Uomini e donne con molte esperienze alle loro spalle, mancano di umiltà. Ogni processo di crescita è in fondo una progressiva perdita di modestia.

Credi di essere una persona matura?

Infatti comunemente, crescere significa acquisire gradualmente un certo controllo sulla realtà, su ciò che ci circonda. Una illusione. Una velleità. Ci raccontiamo una storia, utile a darci stabilità, utile nel definirci in un contesto sociale. Fondamentale per non sentirsi esclusi, fondamentale per essere accettati.

Uomini e donne che hanno avuto molte esperienze nella loro vita, sentono il dovere di consigliare gli altri. Sono gli esperti, spesso inconsapevoli della loro limitata concezione del mondo.

Crescere è non fermarsi, è non sentirsi arrivati, mai.

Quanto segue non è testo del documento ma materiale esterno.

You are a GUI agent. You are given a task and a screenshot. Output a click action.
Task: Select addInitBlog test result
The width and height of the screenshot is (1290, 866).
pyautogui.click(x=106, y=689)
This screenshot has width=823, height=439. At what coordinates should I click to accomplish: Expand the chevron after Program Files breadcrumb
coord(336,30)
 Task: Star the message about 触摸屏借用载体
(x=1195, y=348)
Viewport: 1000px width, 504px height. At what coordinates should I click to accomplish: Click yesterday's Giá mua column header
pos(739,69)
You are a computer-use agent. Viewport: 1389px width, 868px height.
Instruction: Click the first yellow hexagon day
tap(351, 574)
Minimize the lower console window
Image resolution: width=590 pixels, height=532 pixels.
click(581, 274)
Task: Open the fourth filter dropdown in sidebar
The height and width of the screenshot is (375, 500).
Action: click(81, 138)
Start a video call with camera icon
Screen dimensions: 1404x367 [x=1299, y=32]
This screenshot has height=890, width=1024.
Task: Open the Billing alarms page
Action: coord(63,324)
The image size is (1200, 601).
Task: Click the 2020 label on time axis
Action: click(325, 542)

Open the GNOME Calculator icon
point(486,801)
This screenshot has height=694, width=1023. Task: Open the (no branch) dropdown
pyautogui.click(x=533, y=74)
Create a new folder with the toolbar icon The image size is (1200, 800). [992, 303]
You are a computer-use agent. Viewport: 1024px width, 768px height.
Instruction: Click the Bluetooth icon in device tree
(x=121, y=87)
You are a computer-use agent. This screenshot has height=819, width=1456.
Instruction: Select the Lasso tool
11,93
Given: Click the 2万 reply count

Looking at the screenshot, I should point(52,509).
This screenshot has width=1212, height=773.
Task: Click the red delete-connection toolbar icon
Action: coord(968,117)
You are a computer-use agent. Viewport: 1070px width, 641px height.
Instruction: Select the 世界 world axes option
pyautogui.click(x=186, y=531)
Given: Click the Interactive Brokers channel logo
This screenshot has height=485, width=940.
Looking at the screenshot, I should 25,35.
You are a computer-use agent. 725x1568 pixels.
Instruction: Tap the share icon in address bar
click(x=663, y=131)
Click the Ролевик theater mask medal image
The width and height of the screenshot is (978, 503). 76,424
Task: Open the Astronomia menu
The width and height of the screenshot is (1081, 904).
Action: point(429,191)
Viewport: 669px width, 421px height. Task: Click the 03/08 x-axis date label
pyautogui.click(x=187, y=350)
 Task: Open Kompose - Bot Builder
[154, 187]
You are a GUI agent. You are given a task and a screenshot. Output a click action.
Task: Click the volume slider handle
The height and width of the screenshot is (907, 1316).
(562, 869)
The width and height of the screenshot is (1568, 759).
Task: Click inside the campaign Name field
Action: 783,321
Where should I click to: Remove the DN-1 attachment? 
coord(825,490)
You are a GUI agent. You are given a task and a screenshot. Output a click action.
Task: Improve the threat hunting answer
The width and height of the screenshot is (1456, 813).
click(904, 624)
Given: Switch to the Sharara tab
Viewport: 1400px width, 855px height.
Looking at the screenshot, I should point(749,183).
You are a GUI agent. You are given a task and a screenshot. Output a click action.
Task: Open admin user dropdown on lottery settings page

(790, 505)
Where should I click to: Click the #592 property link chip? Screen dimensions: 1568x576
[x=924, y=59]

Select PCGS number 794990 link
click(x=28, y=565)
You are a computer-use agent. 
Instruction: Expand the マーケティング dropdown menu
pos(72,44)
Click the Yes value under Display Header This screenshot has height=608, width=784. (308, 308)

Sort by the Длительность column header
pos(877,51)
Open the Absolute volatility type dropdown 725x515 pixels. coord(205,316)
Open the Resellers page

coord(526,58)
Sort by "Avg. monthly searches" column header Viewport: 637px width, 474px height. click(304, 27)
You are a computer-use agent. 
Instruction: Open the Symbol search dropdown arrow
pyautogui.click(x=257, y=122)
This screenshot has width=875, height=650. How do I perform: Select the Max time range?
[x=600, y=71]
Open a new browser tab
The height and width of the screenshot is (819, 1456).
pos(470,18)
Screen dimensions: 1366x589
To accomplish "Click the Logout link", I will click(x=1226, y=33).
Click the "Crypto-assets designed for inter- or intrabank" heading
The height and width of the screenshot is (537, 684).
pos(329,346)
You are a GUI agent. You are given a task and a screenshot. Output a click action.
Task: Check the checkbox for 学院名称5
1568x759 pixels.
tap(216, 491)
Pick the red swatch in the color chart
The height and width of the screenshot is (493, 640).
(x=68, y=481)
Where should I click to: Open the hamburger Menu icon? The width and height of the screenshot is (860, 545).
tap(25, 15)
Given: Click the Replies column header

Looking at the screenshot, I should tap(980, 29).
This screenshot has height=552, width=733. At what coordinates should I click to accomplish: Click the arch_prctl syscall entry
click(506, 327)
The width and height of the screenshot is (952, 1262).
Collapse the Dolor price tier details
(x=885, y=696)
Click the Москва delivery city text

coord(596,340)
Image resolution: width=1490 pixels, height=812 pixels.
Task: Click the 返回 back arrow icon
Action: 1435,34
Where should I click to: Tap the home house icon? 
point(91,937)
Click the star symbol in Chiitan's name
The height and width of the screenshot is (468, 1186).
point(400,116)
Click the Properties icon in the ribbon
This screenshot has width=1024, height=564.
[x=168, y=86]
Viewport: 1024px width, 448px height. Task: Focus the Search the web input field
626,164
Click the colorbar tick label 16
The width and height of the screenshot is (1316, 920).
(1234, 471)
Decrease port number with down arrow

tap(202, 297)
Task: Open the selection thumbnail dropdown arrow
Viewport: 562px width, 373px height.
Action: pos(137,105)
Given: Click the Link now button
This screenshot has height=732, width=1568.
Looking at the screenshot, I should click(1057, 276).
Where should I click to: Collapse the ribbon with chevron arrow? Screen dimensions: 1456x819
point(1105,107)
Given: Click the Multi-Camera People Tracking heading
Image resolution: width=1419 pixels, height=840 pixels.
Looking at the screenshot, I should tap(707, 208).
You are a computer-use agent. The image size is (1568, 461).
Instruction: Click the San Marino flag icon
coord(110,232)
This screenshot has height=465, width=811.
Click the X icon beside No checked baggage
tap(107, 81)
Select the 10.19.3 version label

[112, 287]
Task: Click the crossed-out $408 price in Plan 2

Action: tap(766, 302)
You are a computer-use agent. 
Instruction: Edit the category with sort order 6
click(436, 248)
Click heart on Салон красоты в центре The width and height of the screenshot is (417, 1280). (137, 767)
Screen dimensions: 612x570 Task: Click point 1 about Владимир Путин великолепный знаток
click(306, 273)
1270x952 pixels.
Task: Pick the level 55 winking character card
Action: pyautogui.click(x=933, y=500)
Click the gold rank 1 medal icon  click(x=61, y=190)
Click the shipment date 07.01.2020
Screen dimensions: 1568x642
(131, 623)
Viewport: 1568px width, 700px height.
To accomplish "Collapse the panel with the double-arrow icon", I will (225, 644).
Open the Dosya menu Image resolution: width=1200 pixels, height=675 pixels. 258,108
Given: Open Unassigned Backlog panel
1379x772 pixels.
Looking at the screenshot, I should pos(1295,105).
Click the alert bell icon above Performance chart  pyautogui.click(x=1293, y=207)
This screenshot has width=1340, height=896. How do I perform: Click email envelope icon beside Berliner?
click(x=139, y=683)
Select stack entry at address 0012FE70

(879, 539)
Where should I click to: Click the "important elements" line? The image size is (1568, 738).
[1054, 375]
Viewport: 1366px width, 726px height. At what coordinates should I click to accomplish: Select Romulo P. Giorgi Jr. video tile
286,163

Significa essere consapevoli della mancanza di controllo sulle nostre vite. Liberi nel presente, liberi nell’attimo. Umili di fronte agli altri, umili nei confronti della vita.

Una forma di autoconsapevolezza, una percezione della realtà, che implica la tacita accettazione dell’instabilità e del continuo cambiamento.

Credi di avere controllo sulla tua vita?

Ogni atteggiamento psicologico, trova il suo riflesso nella cultura, nelle idee condivise. Così la crescita scientifica, economica e politica, si è sempre sviluppata attraverso dei percorsi lineari. Tutti direttamente o indirettamente legati a maggiori forme di controllo. Regole, principi, indicatori, criteri.

Eppure più sembriamo crescere, sviluppare ed elaborare miglioramenti. Più ci rendiamo conto di quanto ci sfugge, di quanto ancora non riusciamo realmente a comprendere. Aumentiamo il controllo per fuggire dalla libertà, parafrasando Fromm. Cresciamo per dare un senso, un obiettivo alla vita.

Inconsapevoli ancora una volta che qualsiasi forma di crescita è ciclica e non lineare. E’ finita, e non infinita.

Senza obiettivi, saremmo autenticamente umani?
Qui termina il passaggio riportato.